Shares of DBS rose 0.7 percent to S$18.45 as of 9:04 a.m. local time. The stock gained 7.9 percent this year, more than the benchmark Straits Times Index’s 2.3 percent advance.
DBS’s non-interest income climbed 23 percent to S$912 million from a year earlier as investment-banking fees more than doubled. Trading income grew 44 percent, while wealth management increased 39 percent, the lender said.
Private Banking
The company completed the acquisition of Societe Generale’s Asian wealth-management business earlier this month. The Singaporean lender’s private bank increased assets under management by about S$13 billion to S$88 billion following the purchase, Tan Su Shan, the bank’s head of wealth management and consumer banking said in an interview on Oct. 21
DBS and its rivals are seeking to expand beyond their traditional lending markets to counter the lowest margins among Southeast Asian banks. Banks in Singapore had an average 12-month net interest margin of 1.77 percent, compared with Indonesia’s region-leading 5.46 percent, according to filings compiled by Bloomberg this week.

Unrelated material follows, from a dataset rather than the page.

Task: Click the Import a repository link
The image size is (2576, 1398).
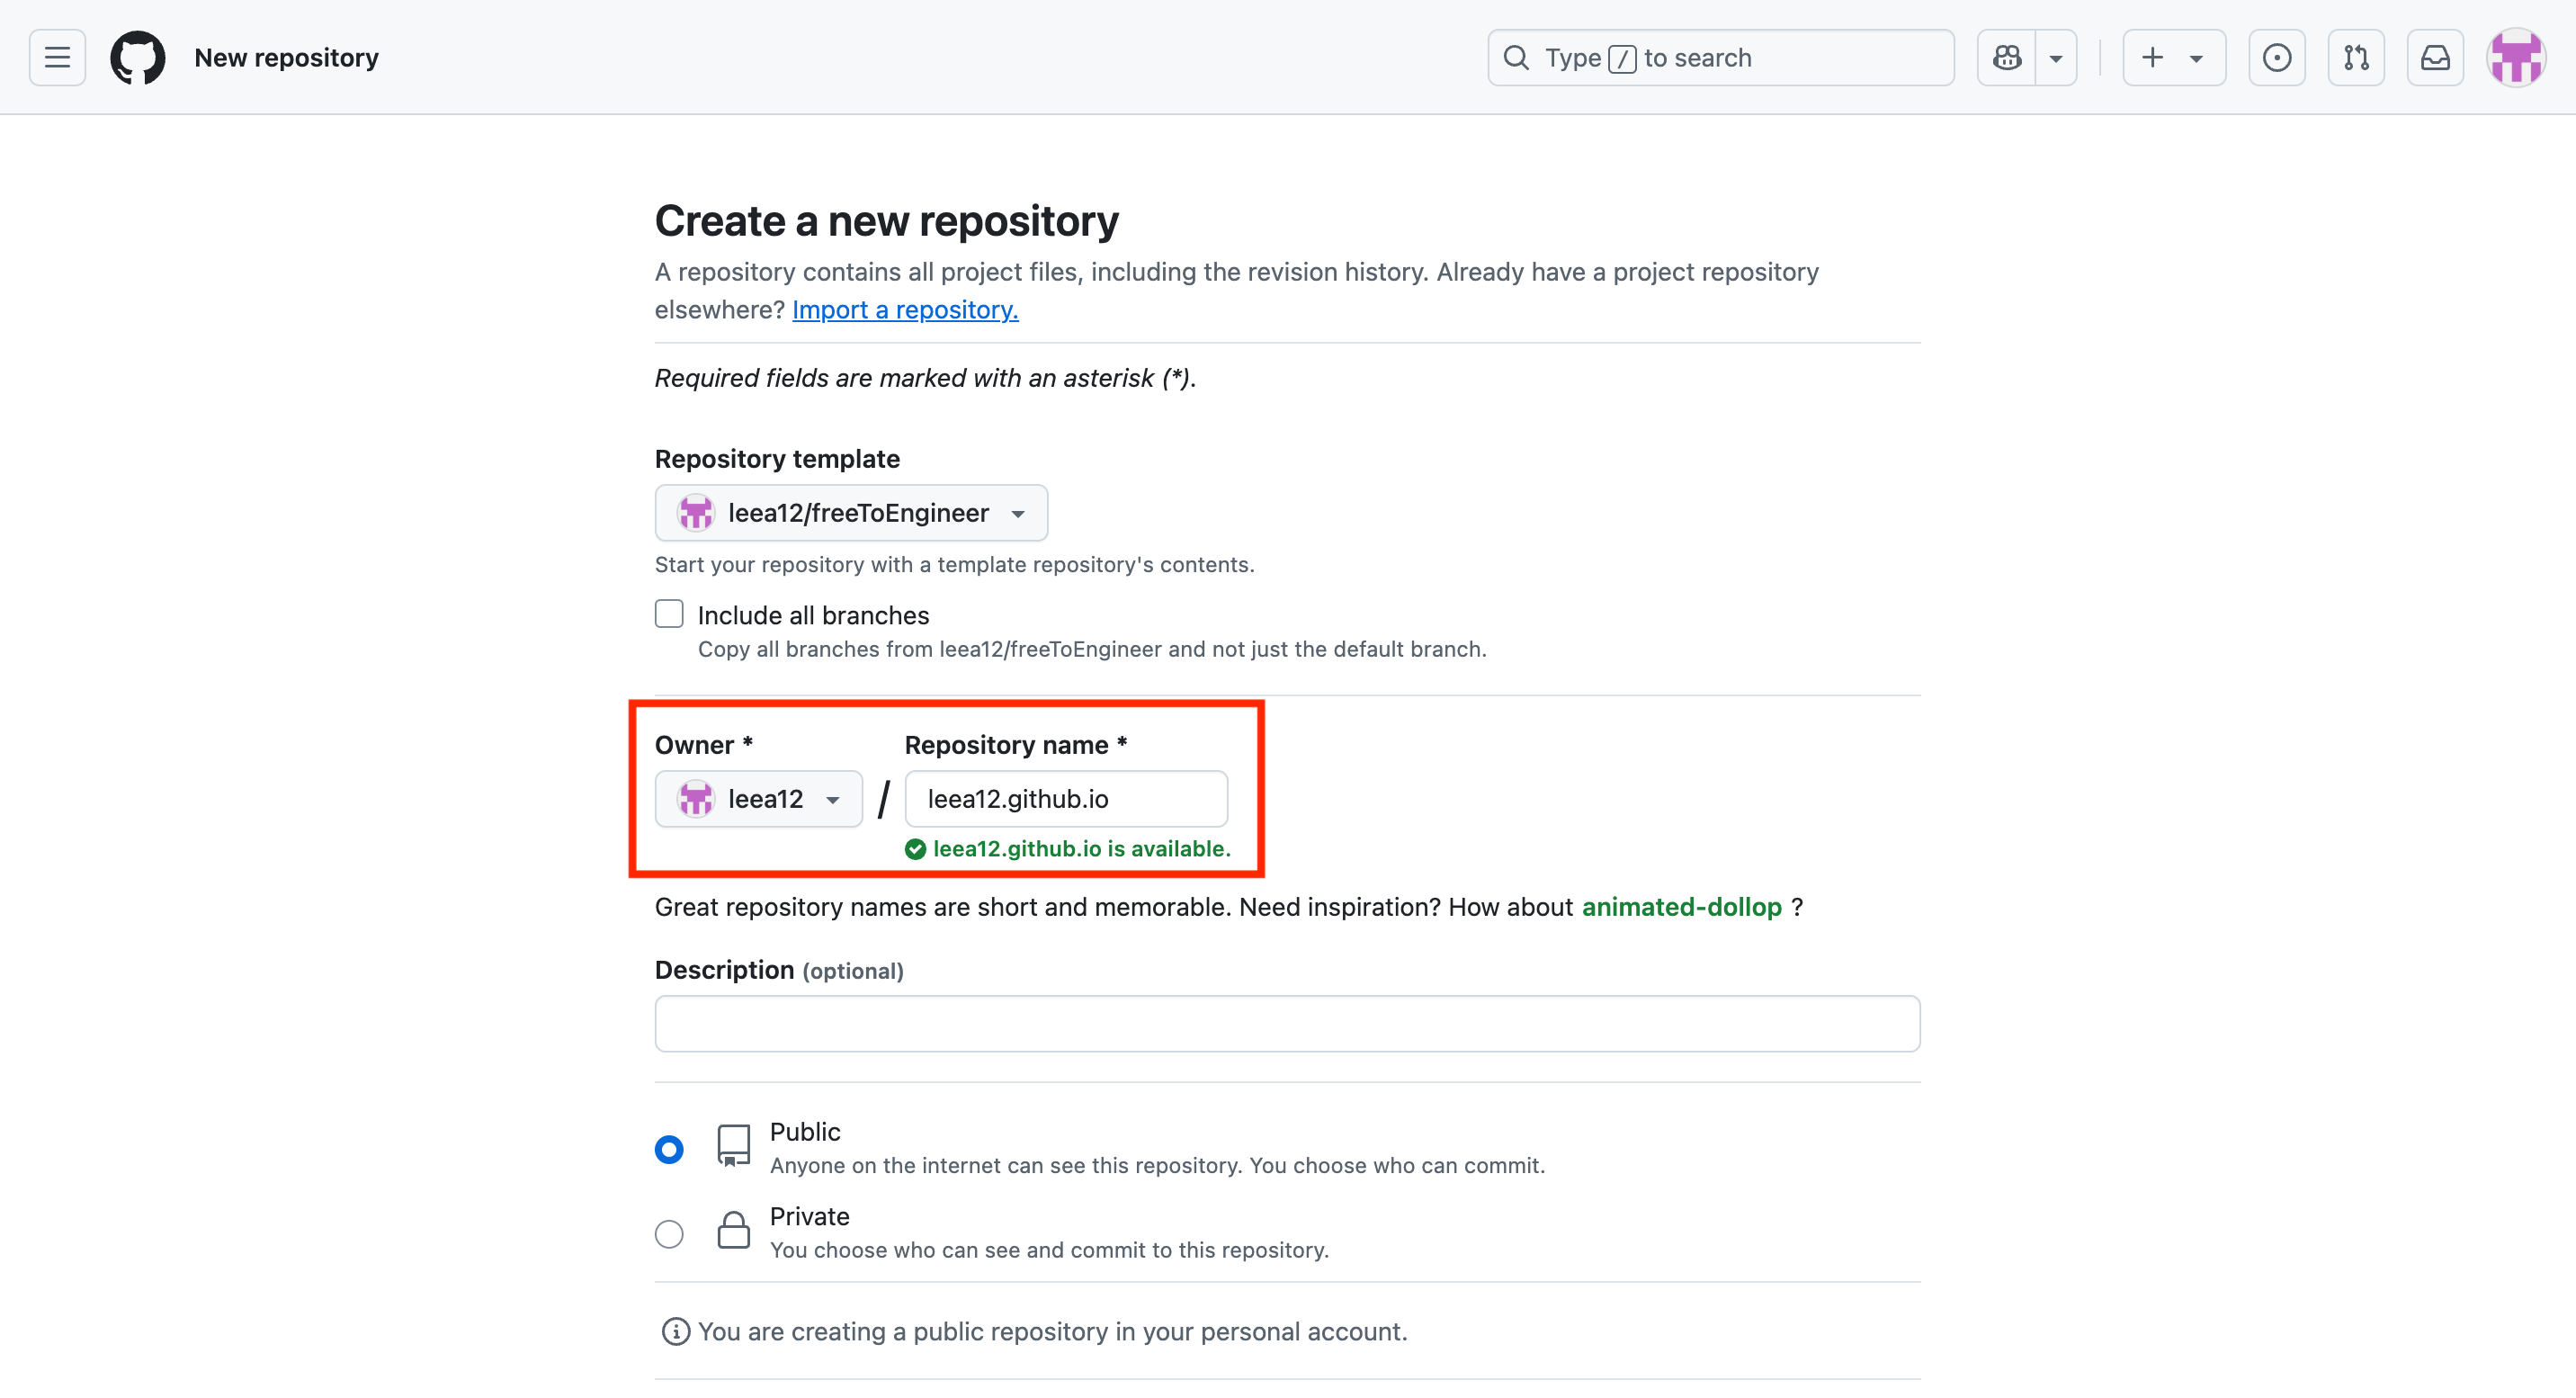Action: tap(905, 310)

DBS’s net interest margin widened for the third straight quarter in the three months to September to 1.68 percent from 1.6 percent a year earlier. That helped boost net interest income, the difference between what DBS makes on deposits and pays on loans, by 14 percent to S$1.6 billion.
Lending Slowdown
Customer loans in the third quarter expanded 8.3 percent from a year earlier to S$262 billion, the slowest rate of growth since the final quarter of 2012.
Monthly loan growth at banks in Singapore this year through August slowed to an average 13.2 percent from a year earlier, from 2013’s 17.7 percent, as lending to the housing sector and companies slowed, data from the Monetary Authority of Singapore showed.
DBS joined its two Singaporean rivals in reporting higher third-quarter earnings. Oversea-Chinese Banking Corp. (OCBC) said yesterday profit climbed 62 percent to S$1.23 billion, as it absorbed loans from its Wing Hang Bank Ltd. acquisition and booked a gain from a stake in a Chinese bank.
United Overseas Bank Ltd. (UOB)’s profit rose a higher-than-estimated 19 percent to S$866 million, the bank said after markets closed yesterday. UOB shares climbed 1 percent today to S$22.68, the highest intraday level since Sept. 26.